**Screen grounding records**

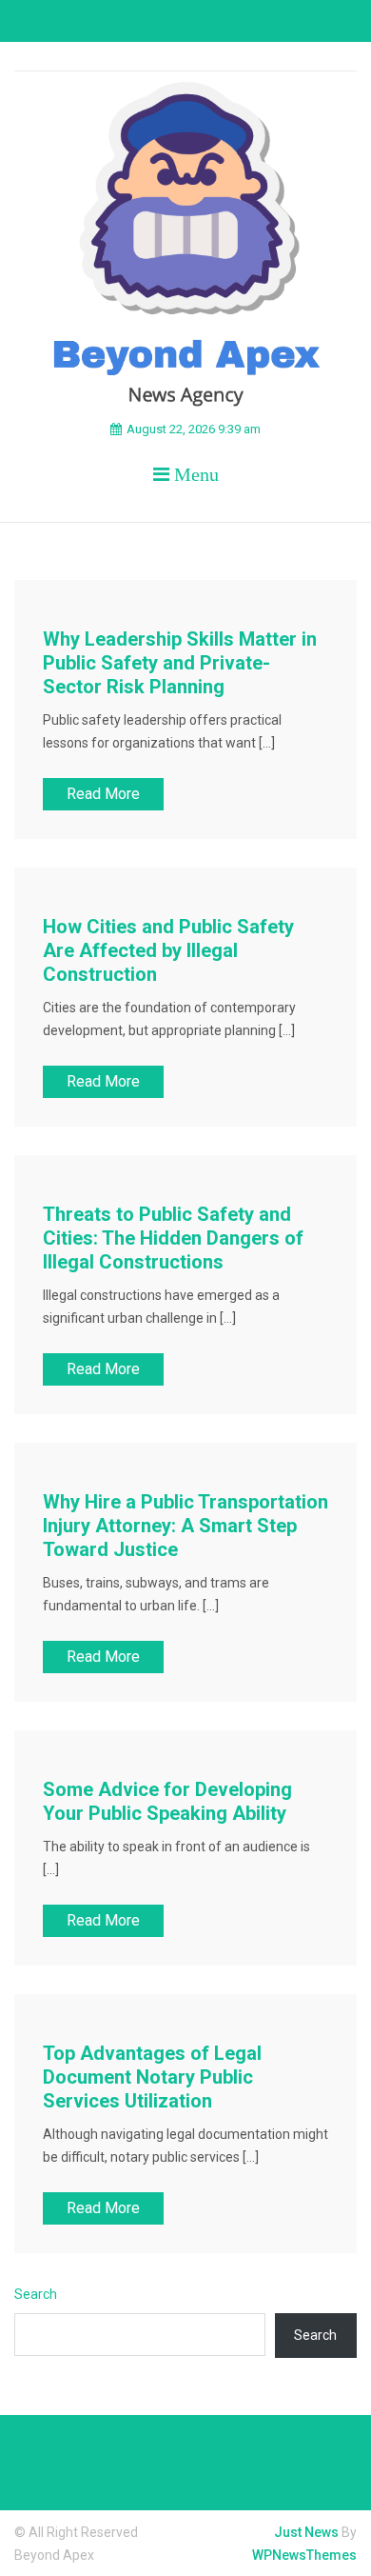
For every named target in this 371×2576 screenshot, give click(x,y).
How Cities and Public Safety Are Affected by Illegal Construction (168, 950)
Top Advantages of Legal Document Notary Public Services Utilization (152, 2077)
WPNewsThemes (304, 2555)
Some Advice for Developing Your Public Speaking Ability (167, 1801)
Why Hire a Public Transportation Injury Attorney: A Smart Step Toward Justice (185, 1525)
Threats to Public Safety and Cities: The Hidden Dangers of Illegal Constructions (173, 1238)
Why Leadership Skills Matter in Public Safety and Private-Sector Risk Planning (180, 663)
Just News (306, 2532)
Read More (103, 794)
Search (35, 2294)
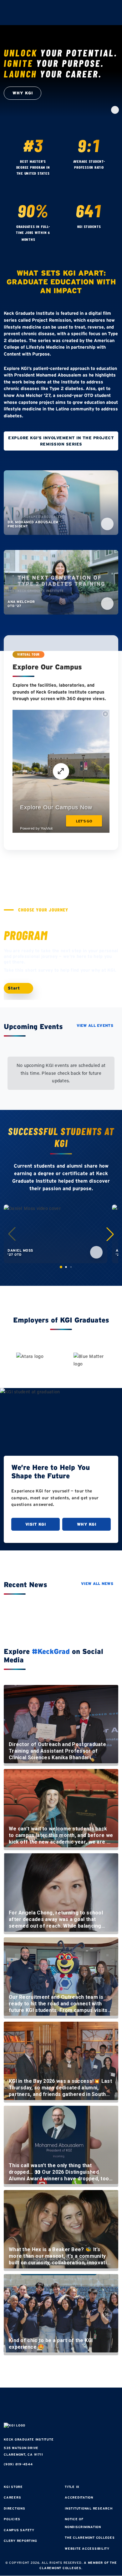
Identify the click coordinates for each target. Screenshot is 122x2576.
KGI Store (13, 2487)
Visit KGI (35, 1524)
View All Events (95, 1025)
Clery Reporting (20, 2540)
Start (15, 988)
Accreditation (79, 2497)
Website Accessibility (87, 2548)
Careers (12, 2497)
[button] (110, 1234)
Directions (14, 2508)
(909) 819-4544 (18, 2464)
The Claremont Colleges (90, 2537)
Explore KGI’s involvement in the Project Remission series (61, 440)
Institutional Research (89, 2508)
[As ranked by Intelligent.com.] (33, 181)
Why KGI (86, 1524)
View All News (97, 1583)
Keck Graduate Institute (28, 2439)
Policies (12, 2519)
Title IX (72, 2487)
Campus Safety (19, 2530)
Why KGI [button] (23, 93)
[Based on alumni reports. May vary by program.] (89, 175)
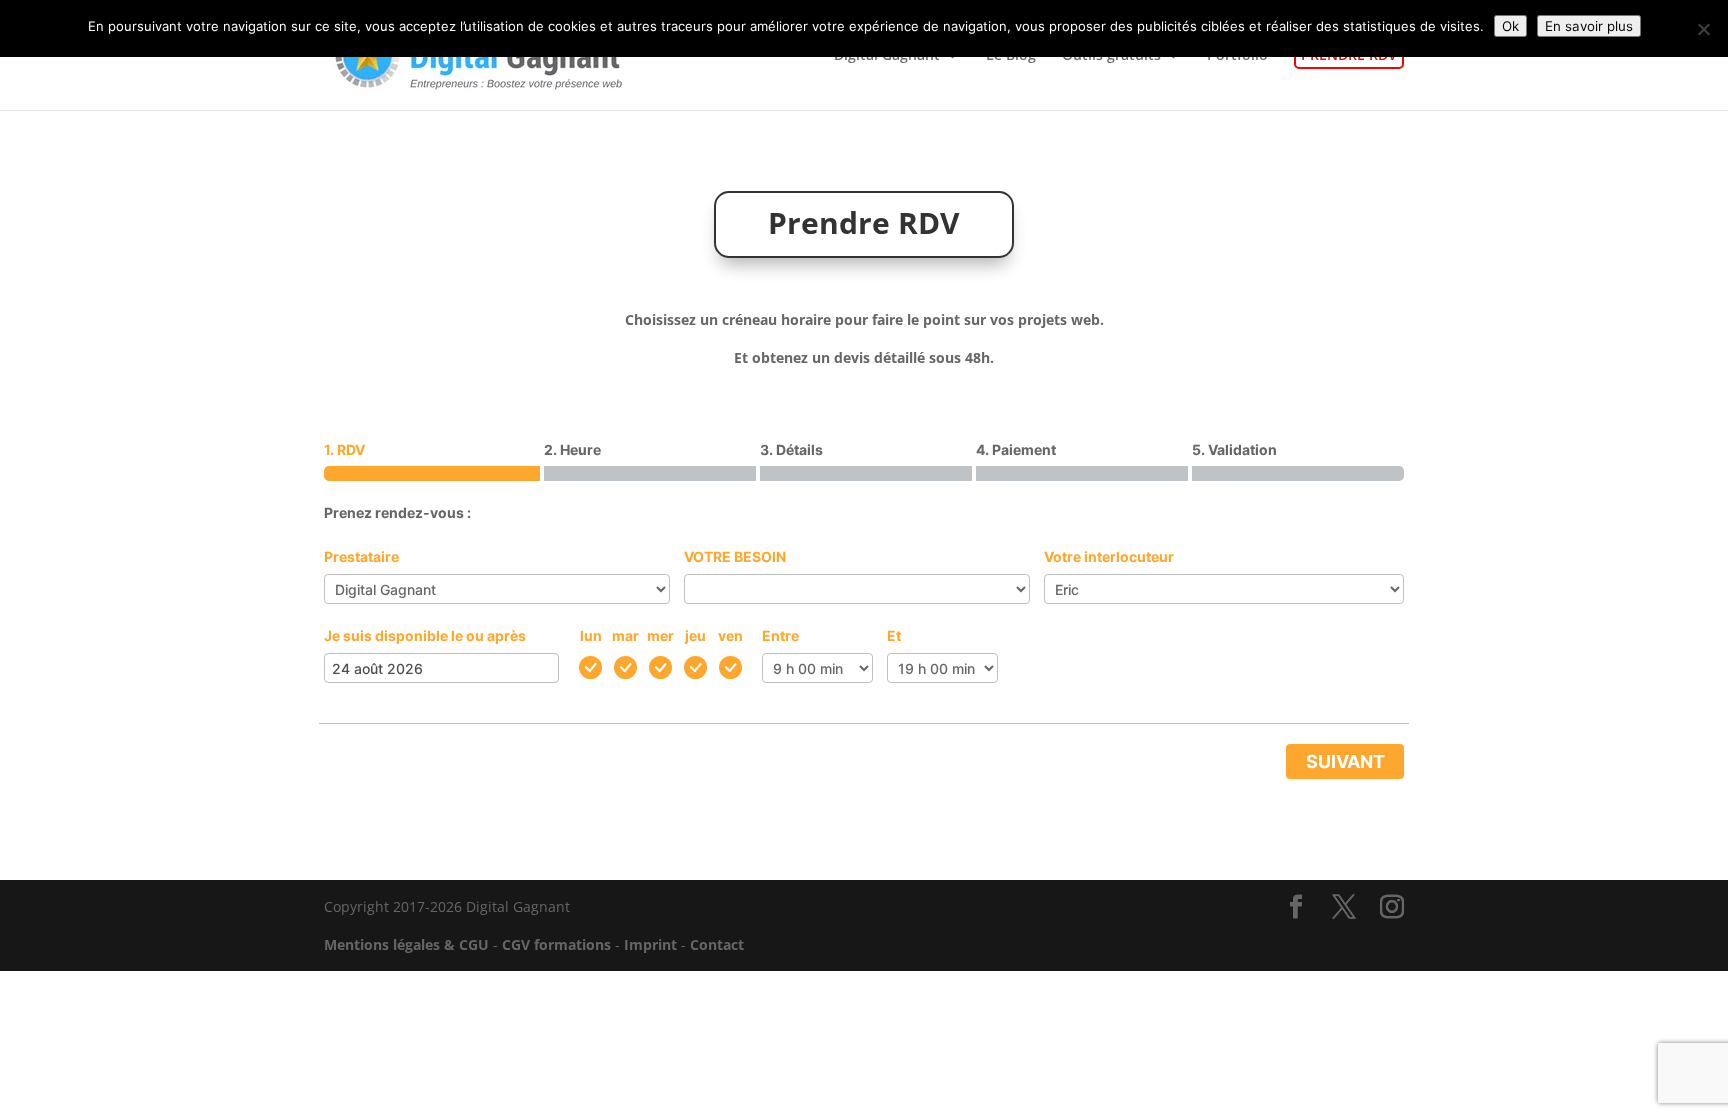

**Short exercise**
Copy out every line of the records above word for word, omitting the pictures.

**Written answer**
For every named target in this 371×2576 screenshot, give click(x,y).
How Cities and Public Safety Are Affected by Illegal Construction (168, 950)
Top Advantages of Legal Document Notary Public Services Utilization (152, 2077)
WPNewsThemes (304, 2555)
Some Advice for Developing Your Public Speaking Ability (167, 1801)
Why Hire a Public Transportation Injury Attorney: A Smart Step Toward Justice (185, 1525)
Threats to Public Safety and Cities: The Hidden Dangers of Illegal Constructions (173, 1238)
Why Leadership Skills Matter in Public Safety and Private-Sector Risk Planning (180, 663)
Just News (306, 2532)
Read More (103, 794)
Search (35, 2294)
Identify the click coordinates for each target. Screenshot is 122x2576.
KGI Store (13, 2487)
Visit KGI (35, 1524)
View All Events (95, 1025)
Clery Reporting (20, 2540)
Start (15, 988)
Accreditation (79, 2497)
Website Accessibility (87, 2548)
Careers (12, 2497)
[button] (110, 1234)
Directions (14, 2508)
(909) 819-4544 (18, 2464)
The Claremont Colleges (90, 2537)
Explore KGI’s involvement in the Project Remission series (61, 440)
Institutional Research (89, 2508)
[As ranked by Intelligent.com.] (33, 181)
Why KGI (86, 1524)
View All News (97, 1583)
Keck Graduate Institute (28, 2439)
Policies (12, 2519)
Title IX (72, 2487)
Campus Safety (19, 2530)
Why KGI [button] (23, 93)
[Based on alumni reports. May vary by program.] (89, 175)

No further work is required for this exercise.